Un peu après, la propriétaire de la petite maison et du petit jardin entre le platane de l’école maternelle et chez moi a décidé d’agrandir, de rehausser son habitation. Second chantier synchrone à celui du HLM. Construction en bois. Avec toit terrasse si on étudie les plans, le permis de construire déposés en mairie. Pendant des mois couvreurs, plaquistes, charpentiers et menuisiers clouent, frappent, découpent, se parlent comme si l’autre ouvrier était sourd ou de l’autre côté de la terre. Et petit à petit la surface de la maison mange le jardin, mange de plus en plus le ciel. Mon ciel. Mon coucher de soleil personnel. Au final je ne vois plus que la cime du platane. Fini de parier sur qui regagnera le nid le plus perché des pies, des perroquets verts ou des merles quand le soir viendra.
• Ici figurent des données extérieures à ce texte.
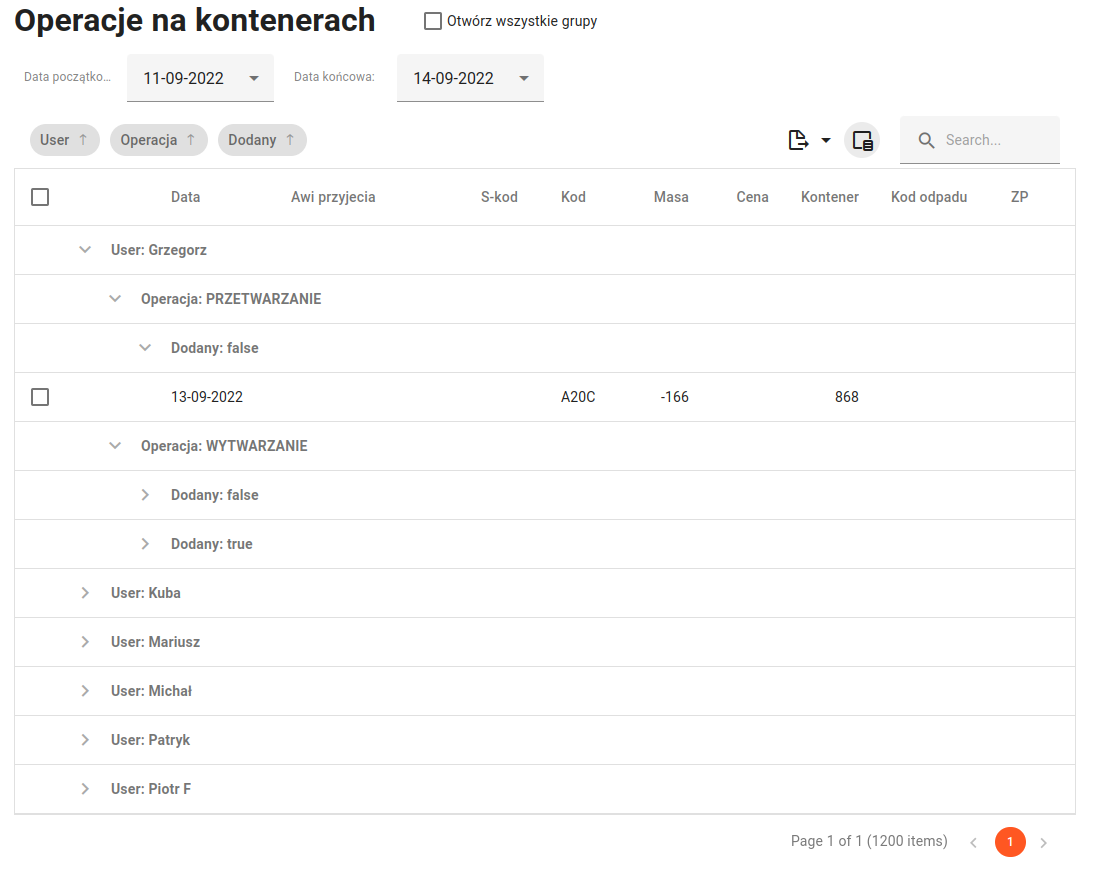Click the search magnifier icon
The image size is (1098, 873).
[927, 140]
Et puis il y a eu la mort du chat des voisins. Je l’aimais bien ce chat-là, il faisait partie de mon quotidien. Rares étaient les fois où il grimpait sur les branches du chêne ou dormait sur le fauteuil dans ma cour. Plus jamais de grosse boule de poils blancs sur le coussin rouge.
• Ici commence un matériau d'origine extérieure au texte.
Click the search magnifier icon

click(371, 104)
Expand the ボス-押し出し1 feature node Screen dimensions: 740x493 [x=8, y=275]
Et puis le pire, vraiment le plus douloureux, ce fut la mort du chêne que j’aimais tant. Elle était annoncée depuis longtemps, énoncée et programmée par ma voisine qui ne voulait pas d’ombre sur ses fenêtres. Les feuilles obscurcissent l’intérieur, vous comprenez. Non je refuse de comprendre, de compatir. Laisser vivre ce chêne, laissez-moi aimer ce chêne. Alors elle a trouvé un stratagème, un élagueur qui lui a dit ce qu’elle voulait entendre. Ce vieux chêne est malade, Madame, il risque de tomber. C’est dangereux, il pourrait endommager les maisons, occasionner des poursuites judiciaires… De l’autre côté du mur je priais pour cet arbre, je priais qu’il ne soit pas abattu. Malgré mon attachement profond à ce vieux chêne un peu chétif, un lundi matin, un élagueur professionnel est venu. En moins de deux heures plus de chêne. Un grand vide dans mon cœur. Un trou dans la végétation.
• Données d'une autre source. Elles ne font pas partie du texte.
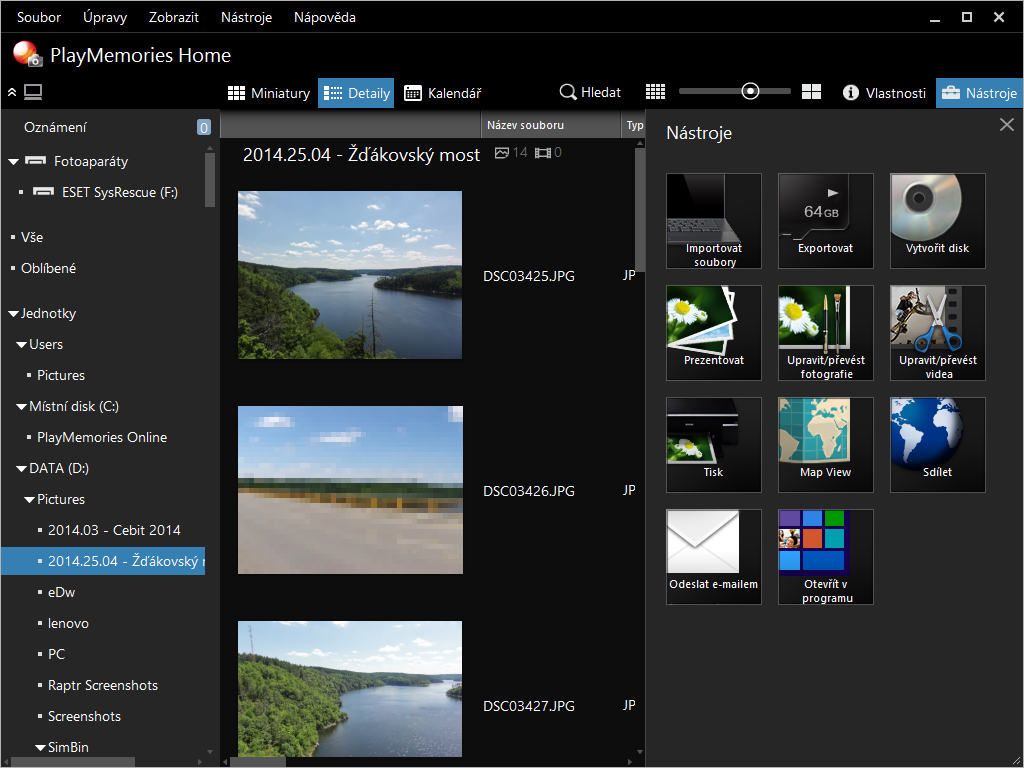Click the thumbnail size slider handle
The image size is (1024, 768).
pos(750,92)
Restent ci et là dans des pots de terre quelques glands germés dont les tiges ressemblent à des bonzaïs sauvages, et les amis complimentant sur la croissance vraiment accrue cette année des bambous, comme un proche dirait elles sont belles tes nouvelles lunettes alors qu’on a changé de coupe de cheveux. Ne voient-ils rien de LA disparition ?
ce texte nous touche à plein
terrible l’éradication des arbres, d’un arbre en particulier… il n’y a pas de raison valide pour cela et l’arbre demeure irremplaçable et à jamais « irremplacé »
il était la vie, le vent, le Tout…
après lui reste le trou, le vide de la perte
(je sais aussi et suis totalement solidaire…)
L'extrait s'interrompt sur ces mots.